Photographs posted online showed ambulances attending to the wounded, a damaged bus, and tourists with their hands on their heads or holding onto their bags as they disembarked from the bus.

Egypt's Antiquities Ministry said the museum, which is scheduled to open next year, was not damaged. The blast occurred 50 metres from its outer fence and more than 400m from the museum building, it said.

The location of the blast near Giza in Egypt.
The location of the blast near Giza in Egypt.

No group has claimed responsibility for the attack, which bore the hallmarks of the Islamic militants fighting security forces in a years-long insurgency led by ISIS and epicentered in Egypt's Sinai Peninsula.

Sunday's blast comes five months after a roadside bomb hit a tourist bus in roughly the same area, killing three Vietnamese tourists and their Egyptian guide and injuring at least 10 more people.

Besides the museum and the Pyramids, the general area where the attack took place includes the historical Saqqara site, home to smaller pyramids and Pharaonic tombs. Although heavily policed, it has also seen several drive-by shooting or ambushes of policemen manning checkpoints or travelling in pickup trucks. Some of the villages also are known to be strongholds of the Muslim Brotherhood, an Islamist group that was outlawed by Egypt in 2013 and later declared a terrorist organisation.

The latest attack comes at a time when Egypt's vital tourism sector was showing signs of recovery following a years-long slump after the 2011 popular uprising that toppled longtime ruler Hosni Mubarak.

The sector suffered a major blow in 2015 when a charter flight carrying Russian tourists home from Red Sea resorts on the Sinai Peninsula crashed soon after take-off. ISIS said the crash was caused by a bomb it had planted on the aircraft.

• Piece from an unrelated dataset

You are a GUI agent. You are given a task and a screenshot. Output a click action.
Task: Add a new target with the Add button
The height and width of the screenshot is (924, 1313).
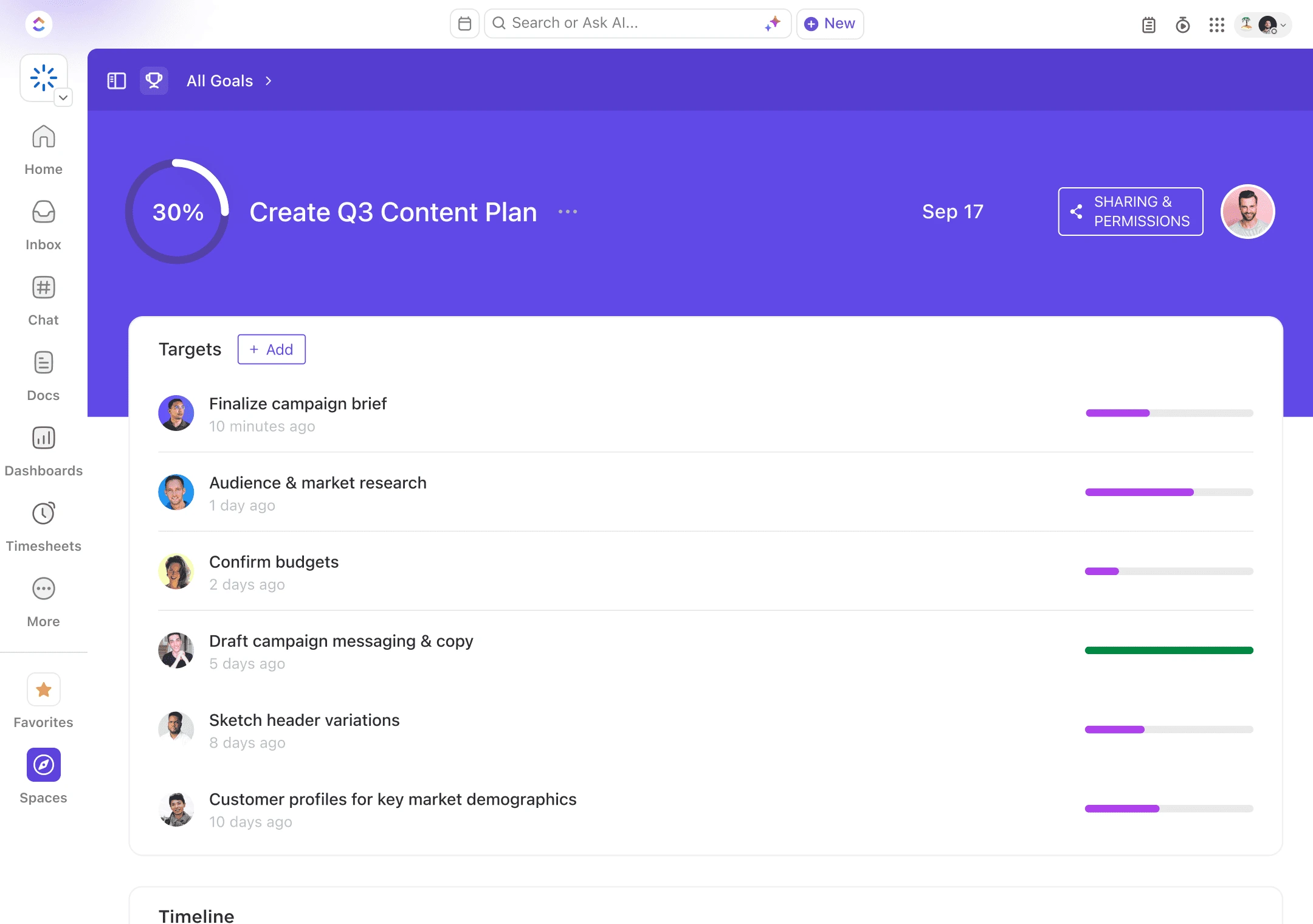coord(271,350)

Tourist arrivals recovered to reach 8.3 million in 2017, up from 5.3 million the previous year, according to the national statistics agency. But the numbers are still far below the record of more than 14 million visitors in 2010.

Besides building the new museum at Giza, Egypt has unveiled a series of archaeological finds and tightened security at airports and tourist sites in an attempt to draw more visitors.